DATA UNDER STUDY:
##########

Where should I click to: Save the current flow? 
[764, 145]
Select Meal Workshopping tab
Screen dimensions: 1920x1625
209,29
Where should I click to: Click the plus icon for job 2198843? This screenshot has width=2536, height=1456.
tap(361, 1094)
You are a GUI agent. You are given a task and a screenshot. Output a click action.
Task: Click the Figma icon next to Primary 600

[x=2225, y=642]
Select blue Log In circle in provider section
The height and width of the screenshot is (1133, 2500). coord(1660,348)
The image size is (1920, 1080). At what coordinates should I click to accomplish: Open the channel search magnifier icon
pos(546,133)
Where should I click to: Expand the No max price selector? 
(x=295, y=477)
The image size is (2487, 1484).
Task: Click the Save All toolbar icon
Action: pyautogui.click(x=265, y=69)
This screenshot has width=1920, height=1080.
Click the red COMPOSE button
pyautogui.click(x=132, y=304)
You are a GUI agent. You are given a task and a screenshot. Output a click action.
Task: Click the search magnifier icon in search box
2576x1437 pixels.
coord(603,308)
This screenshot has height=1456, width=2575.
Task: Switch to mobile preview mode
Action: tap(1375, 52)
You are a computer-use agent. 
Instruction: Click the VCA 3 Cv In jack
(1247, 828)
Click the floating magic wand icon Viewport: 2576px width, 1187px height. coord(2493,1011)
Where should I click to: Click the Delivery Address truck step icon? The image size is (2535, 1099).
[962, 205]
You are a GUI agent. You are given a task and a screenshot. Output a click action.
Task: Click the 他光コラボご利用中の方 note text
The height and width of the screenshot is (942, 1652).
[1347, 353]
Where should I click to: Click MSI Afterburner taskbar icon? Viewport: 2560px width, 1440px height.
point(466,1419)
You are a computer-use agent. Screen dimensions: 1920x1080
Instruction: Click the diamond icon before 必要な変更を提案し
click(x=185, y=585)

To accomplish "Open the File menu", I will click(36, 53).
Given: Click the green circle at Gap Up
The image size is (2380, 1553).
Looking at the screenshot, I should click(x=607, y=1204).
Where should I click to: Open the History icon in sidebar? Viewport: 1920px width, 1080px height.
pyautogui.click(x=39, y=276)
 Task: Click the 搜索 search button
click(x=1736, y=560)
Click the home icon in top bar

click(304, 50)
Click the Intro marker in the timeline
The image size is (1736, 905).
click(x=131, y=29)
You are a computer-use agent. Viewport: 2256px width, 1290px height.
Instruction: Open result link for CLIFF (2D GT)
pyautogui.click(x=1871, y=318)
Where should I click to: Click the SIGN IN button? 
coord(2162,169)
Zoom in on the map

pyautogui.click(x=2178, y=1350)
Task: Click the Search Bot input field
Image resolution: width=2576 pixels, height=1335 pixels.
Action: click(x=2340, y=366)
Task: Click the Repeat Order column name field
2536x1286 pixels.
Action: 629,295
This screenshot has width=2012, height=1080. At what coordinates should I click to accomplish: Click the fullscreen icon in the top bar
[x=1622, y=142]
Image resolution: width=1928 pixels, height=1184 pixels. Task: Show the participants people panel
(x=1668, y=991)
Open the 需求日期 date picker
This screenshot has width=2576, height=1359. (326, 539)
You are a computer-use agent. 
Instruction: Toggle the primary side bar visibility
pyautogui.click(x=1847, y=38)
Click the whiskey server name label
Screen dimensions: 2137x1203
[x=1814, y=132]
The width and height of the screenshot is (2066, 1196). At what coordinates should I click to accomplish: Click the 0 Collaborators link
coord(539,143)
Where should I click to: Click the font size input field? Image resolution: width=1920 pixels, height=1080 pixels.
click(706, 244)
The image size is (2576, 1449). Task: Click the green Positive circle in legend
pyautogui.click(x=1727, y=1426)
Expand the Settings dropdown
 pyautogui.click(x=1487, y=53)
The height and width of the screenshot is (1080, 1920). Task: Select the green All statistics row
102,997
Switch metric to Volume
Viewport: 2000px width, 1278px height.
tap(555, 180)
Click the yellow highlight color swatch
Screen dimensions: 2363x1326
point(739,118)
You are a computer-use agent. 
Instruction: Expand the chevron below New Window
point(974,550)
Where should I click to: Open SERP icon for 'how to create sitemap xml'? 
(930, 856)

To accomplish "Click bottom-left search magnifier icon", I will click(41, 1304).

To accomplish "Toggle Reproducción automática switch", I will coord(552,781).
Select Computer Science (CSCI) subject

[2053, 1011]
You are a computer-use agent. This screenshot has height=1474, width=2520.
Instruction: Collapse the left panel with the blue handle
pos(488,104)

##########

WHAT THE TASK ASKS: Transcribe, without alteration, the line that contains "Switch metric to Volume" together with all lines after it in the listing above.

SOLUTION FOR THIS PROBLEM:
Switch metric to Volume
Viewport: 2000px width, 1278px height.
tap(555, 180)
Click the yellow highlight color swatch
Screen dimensions: 2363x1326
point(739,118)
You are a computer-use agent. 
Instruction: Expand the chevron below New Window
point(974,550)
Where should I click to: Open SERP icon for 'how to create sitemap xml'? 
(930, 856)

To accomplish "Click bottom-left search magnifier icon", I will click(41, 1304).

To accomplish "Toggle Reproducción automática switch", I will coord(552,781).
Select Computer Science (CSCI) subject

[2053, 1011]
You are a computer-use agent. This screenshot has height=1474, width=2520.
Instruction: Collapse the left panel with the blue handle
pos(488,104)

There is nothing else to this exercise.